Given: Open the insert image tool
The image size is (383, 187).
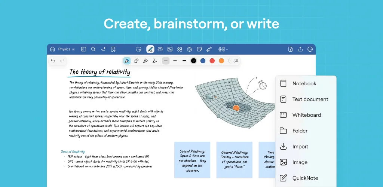Looking at the screenshot, I should click(x=170, y=49).
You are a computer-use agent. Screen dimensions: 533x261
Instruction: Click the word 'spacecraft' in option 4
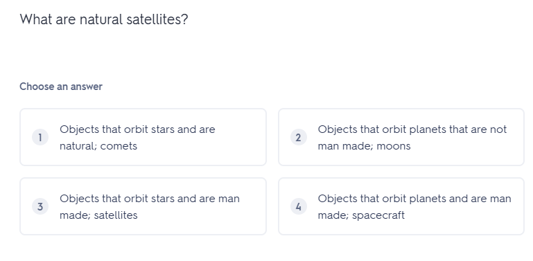(378, 215)
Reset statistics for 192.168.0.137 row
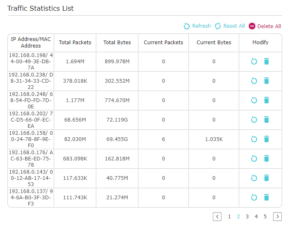Viewport: 288px width, 227px height. (254, 197)
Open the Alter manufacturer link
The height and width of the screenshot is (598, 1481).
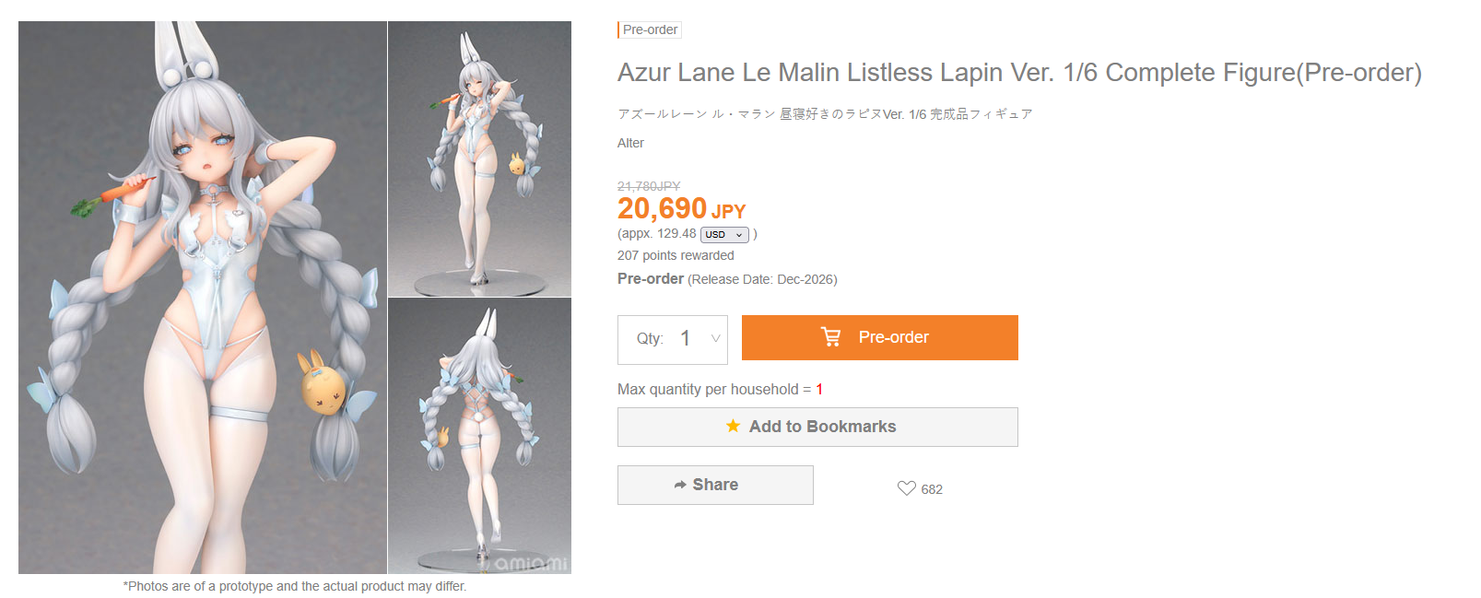click(630, 143)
══════════
> WHAT IS ASKED: Rewrite the records starting at the line that contains "Reset statistics for 192.168.0.137 row" and ending at the end of the records, replacing "statistics" with "counters" and leaving everything else unchanged. Leave out the pictures.

> CORRECT ANSWER:
Reset counters for 192.168.0.137 row
Viewport: 288px width, 227px height. (254, 197)
Open the Alter manufacturer link
The height and width of the screenshot is (598, 1481).
click(630, 143)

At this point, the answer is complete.